# Apples?



## myky11 (Jan 8, 2015)

I want to try giving my hedgie apples. I have a few quick questions. Can they eat the peels? Also, are honey crisp and/or gala apples ok?


----------



## DesireeM81 (Jun 14, 2014)

Either should be fine, I would avoid the peels and as always no core, stem, leaves or seeds.


----------



## myky11 (Jan 8, 2015)

ok thanks


----------



## Prickerz (Sep 17, 2014)

Good luck trying to get the hedgehog to eat it though!


----------



## myky11 (Jan 8, 2015)

Prickerz said:


> Good luck trying to get the hedgehog to eat it though!


Ikr:roll: I tried hand feeding. He licked it and moved on Then I tried putting a few bits in his cage and he pooped on them. Guess now I know what he thinks of apples :lol:


----------



## CashmereSkeleton (Nov 28, 2014)

I tried giving Erin some watermelon and she pooped on that.
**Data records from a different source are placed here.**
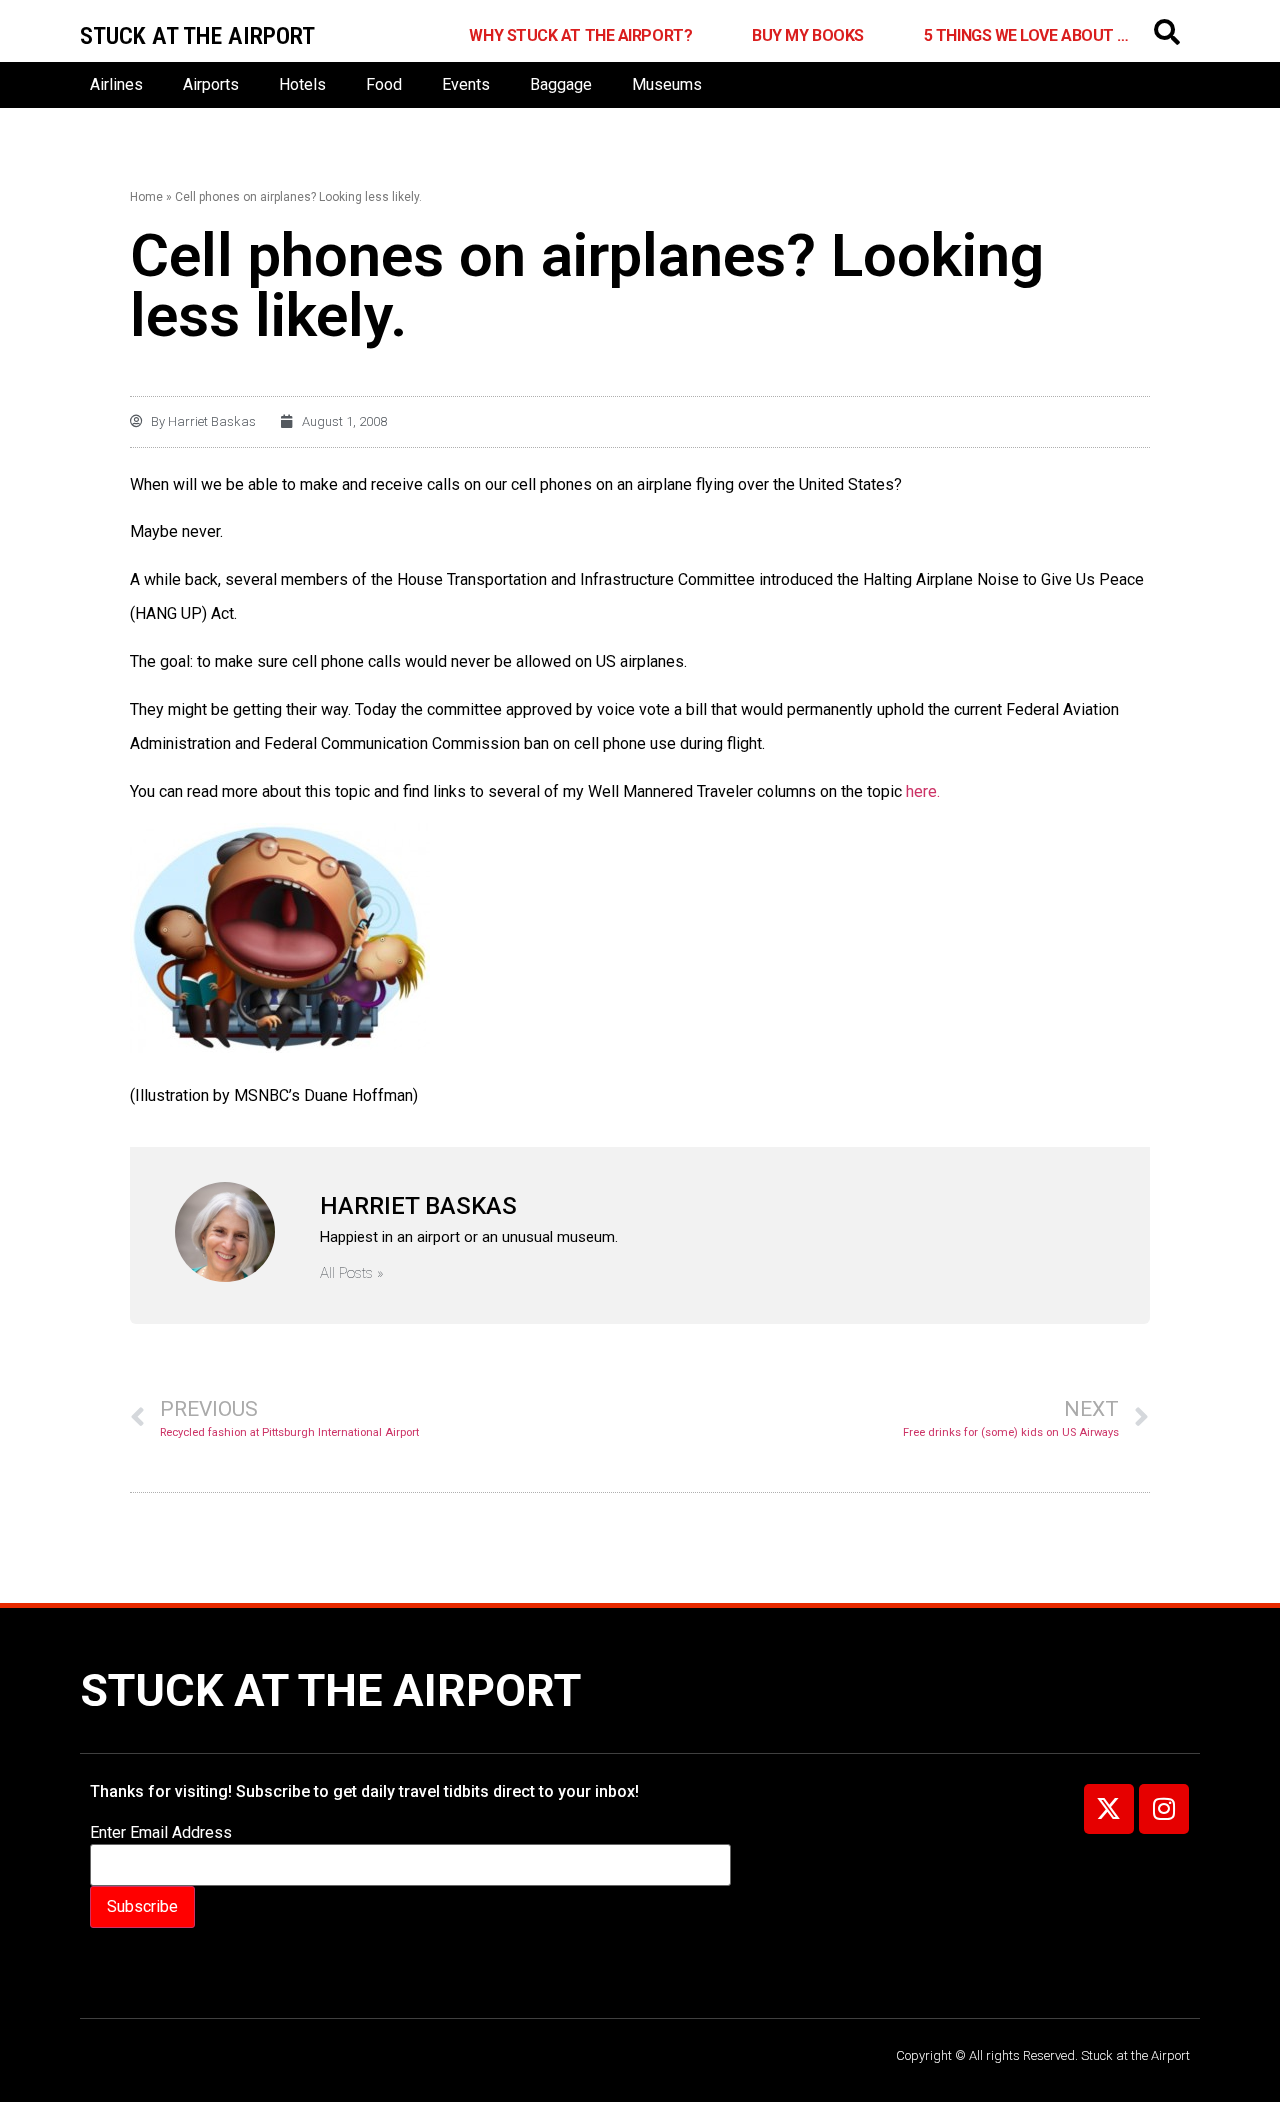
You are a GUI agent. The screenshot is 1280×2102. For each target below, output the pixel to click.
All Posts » (352, 1273)
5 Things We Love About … (1026, 35)
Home (146, 197)
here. (923, 791)
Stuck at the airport (197, 36)
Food (384, 84)
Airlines (116, 84)
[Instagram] (1164, 1809)
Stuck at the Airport (330, 1690)
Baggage (561, 84)
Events (466, 84)
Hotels (302, 84)
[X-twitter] (1109, 1809)
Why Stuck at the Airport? (580, 35)
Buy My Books (808, 35)
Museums (667, 84)
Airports (211, 84)
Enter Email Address (161, 1833)
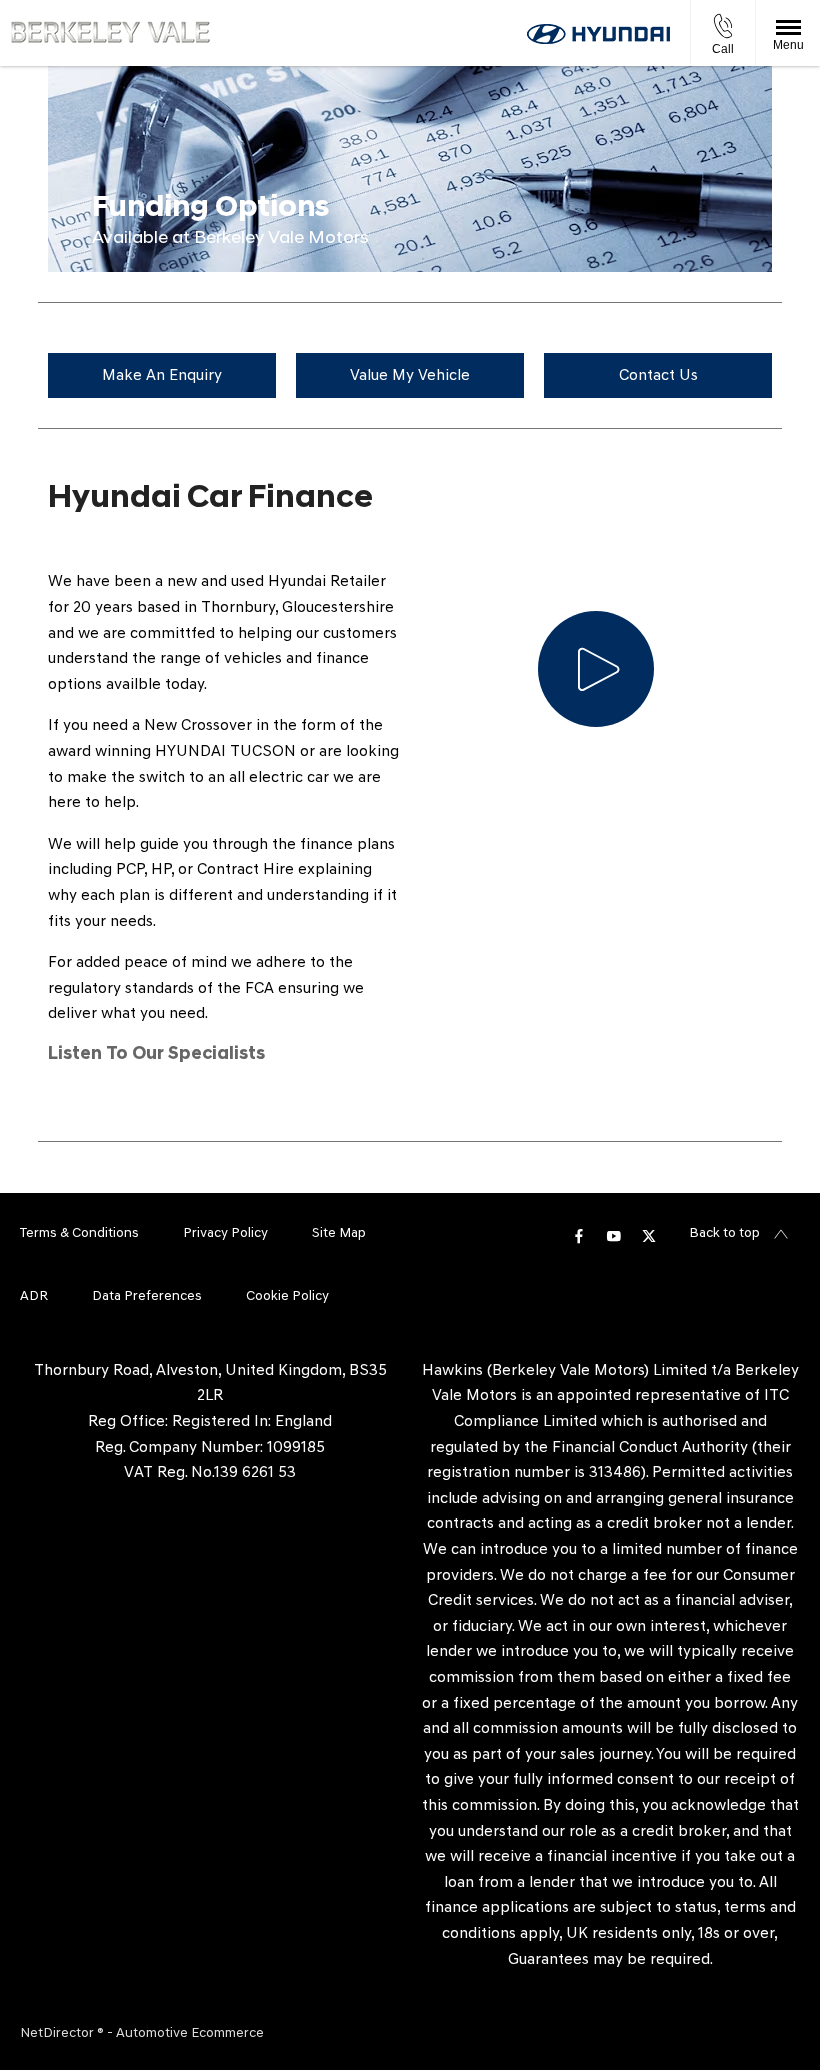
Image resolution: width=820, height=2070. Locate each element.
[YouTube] (614, 1234)
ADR (34, 1296)
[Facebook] (579, 1234)
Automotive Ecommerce (190, 2033)
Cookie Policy (287, 1296)
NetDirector (58, 2033)
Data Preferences (147, 1296)
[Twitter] (649, 1234)
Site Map (339, 1233)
At least she was very clear about how she felt...


----------



## tony21 (Apr 8, 2014)

Ok that's hilarious :lol:

I've given bell apple, and Asian pair. Though I don't remember if she ate apple, she did eat the Asian pair I gave her!


----------



## Lilysmommy (Jan 7, 2009)

CashmereSkeleton said:


> I tried giving Erin some watermelon and she pooped on that. At least she was very clear about how she felt...


Lily would be gasping at the blasphemy. :lol: She LOVED watermelon, it was one of the treats she would eat no matter what, even when she was feeling crappy. Other than melon, though, she didn't think much of fruit.


----------



## DesireeM81 (Jun 14, 2014)

Try unsweetened applesauce, mine won't eat apples but they will eat applesauce.


----------



## Tongue_Flicker (Jun 11, 2013)

Try masking the apple scent with something like smudged crickets or worm body ooze. Does wonders. I often do the same thing with healthy choices that they don't wanna eat


----------